Cricket Hall of Fame in the United States of America? The answer is yes.

In February of 1981, a group of visionary Hartford cricketers established the Hall of Fame, after a year of frustration and disappointment. 
At the outset, the organization was named the “United States Cricket Hall of Fame,” but that name was short-lived because of proprietary considerations. The initial attempt to start the institution was buoyed by verbal encouragement of team representatives from Toronto, Canada to Los Angeles, California.  
An Executive Committee which was given the task to get the organization off the ground, established a formula by which every participating organization would share equally in the business of the Hall of Fame. With some apprehension though much enthusiasm, the ensuing document was mailed to those organizations and a select board of regents (geographic representatives). 
After much tedious work and some expense, the results that followed, proved to be disastrous. Not a single organization or individual responded. Unmoved by the lack of real interest, the Executive Committee at its February 1981 meeting agreed to recommend to the membership of its parent body, the Sportmen’s Athletic Club, Inc., that the program be instituted on an in-house basis.
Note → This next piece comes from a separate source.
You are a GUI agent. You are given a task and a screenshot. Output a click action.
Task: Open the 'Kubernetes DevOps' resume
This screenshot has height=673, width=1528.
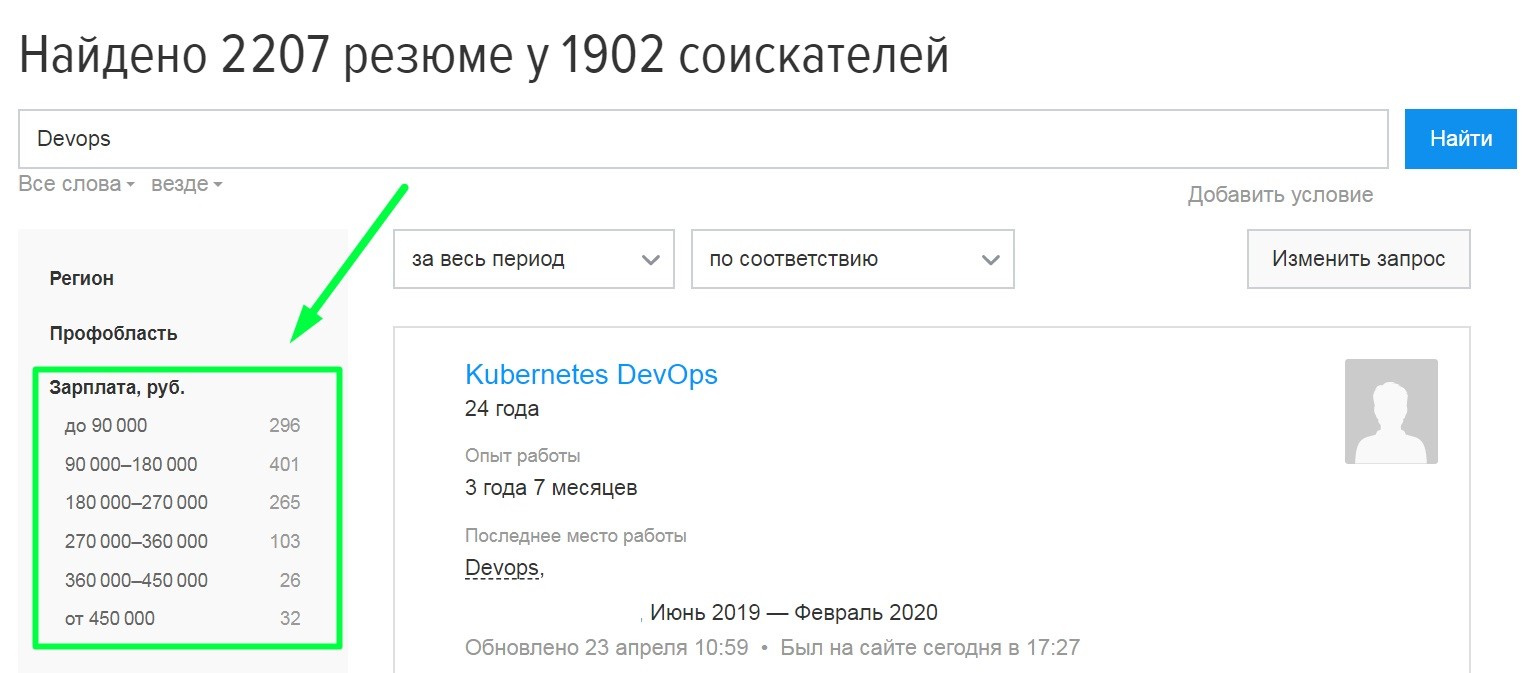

The optimism of the Executive Committee was reflected by the support of this new phase from those members who thought that it was an idea whose time had passed. Faced with the pitfalls of new ideals and stinging criticism, the committee stuck to its convictions. The rest is now history.

The first Annual Cricket Hall of Fame Induction Dinner was held on October17, 1981, at the Hartford Holiday Inn Hotel. The affair was well attended. The capacity of the facility (330 dinner guests) was exceeded and the festive nature of the program prevailed. The inductees were James Gabriel, John Law, Lloyd Walford, Alfred Valentine, Lance Gibbs and Wesley Hall.
The Hall was dormant for a period of five years.
Under the leadership of former Sportmen’s president Michael Chambers, the Hall of Fame became active again and has since regained the respect that it previously had among cricket players and lovers of the game.

Since its revival, the Hall of Fame has inducted former Test stars Sir Vivian Richards, Alvin Kallicharran, Joel Garner, Michael Holding and Andy Roberts of the West Indies, Sunil Gavaskar, Gundappa Viswanath, Bhagwat Chandrasekhar and Syed Abid Ali of India, Gregg Chappell and Kerry Packer (posthumously) of Australia and Tony Greig of England. 
Local inductees such as Roy Sweeney, Vincent Hosang, Hugh Pitter, Mahammad Quereshi to name a few.
The institution has also aided some deserving charities, which included the raising of more than 400,000 surgical gloves for care givers in Jamaica working with AIDS infected children. Through its Humanitarian Award program, the Hall of Fame has raised funds for organizations like the Boys’ Town project and Boy Scouts movement in Jamaica, a youth hotline project in Barbados, the Alvin Kallicharran Foundation and a children’s home in St. Lucia.